A exemplo de José Medrado, a obra trazida por Giovanni destoa do estilo de Renoir, cuja sofisticação de traços e distribuição de cores não é notada nas obras "espirituais". A palidez da pele da moça da pintura "mediúnica" foge severamente do estilo original do francês.

ACIMA, A ASSINATURA "ESPIRITUAL" NADA TEM A VER COM A ORIGINAL.


Sinceramente, à esquerda vemos uma pintura "espiritual" que nada tem a ver com o estilo pessoal de Amedeo Modigliani (1884-1920), notável pintor modernista italiano. Em vez dos desenhos precisos, quase usando um recurso visto em desenhos animados e revistas em quadrinhos, de contornar as pessoas com traços em preto, nota-se traços "espectrais" que fogem do estilo do pintor.

ACIMA, ASSINATURA ATRIBUÍDA AO ESPÍRITO, QUE SE TORNA RISÍVEL PELA ABREVIAÇÃO DO SOBRENOME, NUNCA OBSERVADO NA ASSINATURA ORIGINAL. A GRAFIA TAMBÉM DIFERE, E MUITO, EM RELAÇÃO A QUE O ARTISTA ASSINOU EM VIDA.

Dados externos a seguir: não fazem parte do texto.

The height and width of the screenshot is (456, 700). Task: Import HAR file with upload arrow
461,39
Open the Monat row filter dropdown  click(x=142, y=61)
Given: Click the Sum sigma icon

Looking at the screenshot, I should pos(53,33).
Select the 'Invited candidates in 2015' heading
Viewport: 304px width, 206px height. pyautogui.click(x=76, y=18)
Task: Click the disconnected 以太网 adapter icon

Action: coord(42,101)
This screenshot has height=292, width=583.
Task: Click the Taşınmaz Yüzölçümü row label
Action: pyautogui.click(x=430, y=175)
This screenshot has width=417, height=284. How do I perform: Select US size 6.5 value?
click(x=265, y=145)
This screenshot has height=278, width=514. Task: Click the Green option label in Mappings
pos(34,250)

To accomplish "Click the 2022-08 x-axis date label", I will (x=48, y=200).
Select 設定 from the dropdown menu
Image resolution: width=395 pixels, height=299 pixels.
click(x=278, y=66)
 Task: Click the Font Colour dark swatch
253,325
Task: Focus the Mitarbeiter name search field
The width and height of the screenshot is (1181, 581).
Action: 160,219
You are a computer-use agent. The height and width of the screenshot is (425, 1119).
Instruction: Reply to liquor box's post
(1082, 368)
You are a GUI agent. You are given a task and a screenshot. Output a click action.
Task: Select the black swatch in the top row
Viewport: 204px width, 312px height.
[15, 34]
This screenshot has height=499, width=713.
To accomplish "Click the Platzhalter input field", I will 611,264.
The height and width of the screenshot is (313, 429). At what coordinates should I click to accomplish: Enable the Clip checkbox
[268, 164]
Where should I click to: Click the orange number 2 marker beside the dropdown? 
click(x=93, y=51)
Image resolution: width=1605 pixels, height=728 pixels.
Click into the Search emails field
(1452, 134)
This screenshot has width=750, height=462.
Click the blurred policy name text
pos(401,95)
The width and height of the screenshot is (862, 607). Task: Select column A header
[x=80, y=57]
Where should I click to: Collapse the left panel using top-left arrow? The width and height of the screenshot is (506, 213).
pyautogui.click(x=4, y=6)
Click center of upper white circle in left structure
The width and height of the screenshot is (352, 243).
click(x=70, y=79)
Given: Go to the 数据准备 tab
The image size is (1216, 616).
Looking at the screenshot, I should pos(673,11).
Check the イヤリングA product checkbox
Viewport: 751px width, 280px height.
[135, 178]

Soa bastante ridículo e patético atribuir alguma veracidade a essa pintura que se atribui a Cândido Portinari (1903-1962), conhecidíssimo pintor brasileiro. Mesmo com boa vontade, não dá para ver qualquer autenticidade na suposta psicopictografia, já que a diferença de estilo é aberrante, como já se observou no "Francisco de Assis" trazido por José Medrado, também usando o nome de Portinari.

A ASSINATURA (ACIMA) NEM ENGANA É ABERRANTEMENTE DIFERENTE DA ORIGINAL.

ASSINATURAS SUPOSTAMENTE DIFERENTES REVELAM, ENTRE SI, SEMELHANÇAS EM UM ÚNICO ESTILO, ÀS VEZES TENTANDO UMA CALIGRAFIA, OUTRAS ESCREVENDO LETRAS DE FÔRMA.